-- WORK ORDER --
Lines from the records below that contain the word "click" are to be copied out.

-- PROVIDED INFORMATION --
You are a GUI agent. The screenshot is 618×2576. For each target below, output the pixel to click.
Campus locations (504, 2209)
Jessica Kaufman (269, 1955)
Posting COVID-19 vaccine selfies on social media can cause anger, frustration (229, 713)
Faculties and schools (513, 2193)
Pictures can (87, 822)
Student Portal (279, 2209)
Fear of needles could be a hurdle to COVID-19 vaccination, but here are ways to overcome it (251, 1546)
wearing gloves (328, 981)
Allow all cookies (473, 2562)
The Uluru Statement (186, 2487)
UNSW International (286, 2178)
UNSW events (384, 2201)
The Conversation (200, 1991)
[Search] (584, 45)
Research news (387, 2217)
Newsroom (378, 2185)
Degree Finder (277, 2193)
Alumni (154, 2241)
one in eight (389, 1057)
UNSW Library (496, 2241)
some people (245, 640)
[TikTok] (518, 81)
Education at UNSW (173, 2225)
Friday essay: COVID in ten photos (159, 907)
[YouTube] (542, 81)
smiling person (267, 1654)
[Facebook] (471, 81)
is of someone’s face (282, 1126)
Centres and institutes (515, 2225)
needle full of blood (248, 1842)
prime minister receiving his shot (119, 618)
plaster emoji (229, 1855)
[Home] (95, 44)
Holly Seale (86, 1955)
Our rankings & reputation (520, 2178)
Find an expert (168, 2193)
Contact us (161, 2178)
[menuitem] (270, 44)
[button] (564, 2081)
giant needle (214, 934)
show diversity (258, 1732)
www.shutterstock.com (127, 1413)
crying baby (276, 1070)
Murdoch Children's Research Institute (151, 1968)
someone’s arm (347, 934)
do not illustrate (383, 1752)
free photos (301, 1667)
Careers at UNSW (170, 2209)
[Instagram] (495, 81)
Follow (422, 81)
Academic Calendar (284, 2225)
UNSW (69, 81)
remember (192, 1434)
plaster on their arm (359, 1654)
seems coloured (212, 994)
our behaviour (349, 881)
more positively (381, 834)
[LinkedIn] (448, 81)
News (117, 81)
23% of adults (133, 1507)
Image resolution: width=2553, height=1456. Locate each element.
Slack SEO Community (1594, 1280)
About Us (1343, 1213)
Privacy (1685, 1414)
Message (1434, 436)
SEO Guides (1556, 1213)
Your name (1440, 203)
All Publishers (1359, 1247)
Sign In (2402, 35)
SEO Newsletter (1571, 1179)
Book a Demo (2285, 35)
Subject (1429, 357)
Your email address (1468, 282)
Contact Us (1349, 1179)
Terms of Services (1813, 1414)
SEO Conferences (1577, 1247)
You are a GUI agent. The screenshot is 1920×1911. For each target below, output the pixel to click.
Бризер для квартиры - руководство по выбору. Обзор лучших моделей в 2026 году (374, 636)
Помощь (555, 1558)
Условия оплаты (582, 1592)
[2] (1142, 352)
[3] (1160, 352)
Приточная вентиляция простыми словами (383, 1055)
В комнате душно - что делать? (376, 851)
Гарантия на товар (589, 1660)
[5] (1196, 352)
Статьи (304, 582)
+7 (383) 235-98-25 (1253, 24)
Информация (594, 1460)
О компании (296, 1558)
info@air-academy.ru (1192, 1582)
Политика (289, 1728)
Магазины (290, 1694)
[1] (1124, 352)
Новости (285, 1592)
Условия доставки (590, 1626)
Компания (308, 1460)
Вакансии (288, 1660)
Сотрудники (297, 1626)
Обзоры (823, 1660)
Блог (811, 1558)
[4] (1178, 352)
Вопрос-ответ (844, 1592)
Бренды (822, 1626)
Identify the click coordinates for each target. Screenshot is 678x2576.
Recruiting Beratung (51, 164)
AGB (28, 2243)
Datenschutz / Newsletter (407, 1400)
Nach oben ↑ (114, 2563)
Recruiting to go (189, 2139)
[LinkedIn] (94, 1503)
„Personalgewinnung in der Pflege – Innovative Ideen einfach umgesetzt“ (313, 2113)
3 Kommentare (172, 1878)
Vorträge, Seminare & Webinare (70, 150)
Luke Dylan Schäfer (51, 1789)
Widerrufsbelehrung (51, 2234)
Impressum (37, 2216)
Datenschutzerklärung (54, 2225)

-- ANSWER BELOW --
You are a GUI agent. The screenshot is 618×2576. For each target below, output the pixel to click.
You are a GUI agent. The screenshot is 1920×1911. For each target below, output the pixel to click.
Identify the click coordinates for each target. Screenshot is 678x2576.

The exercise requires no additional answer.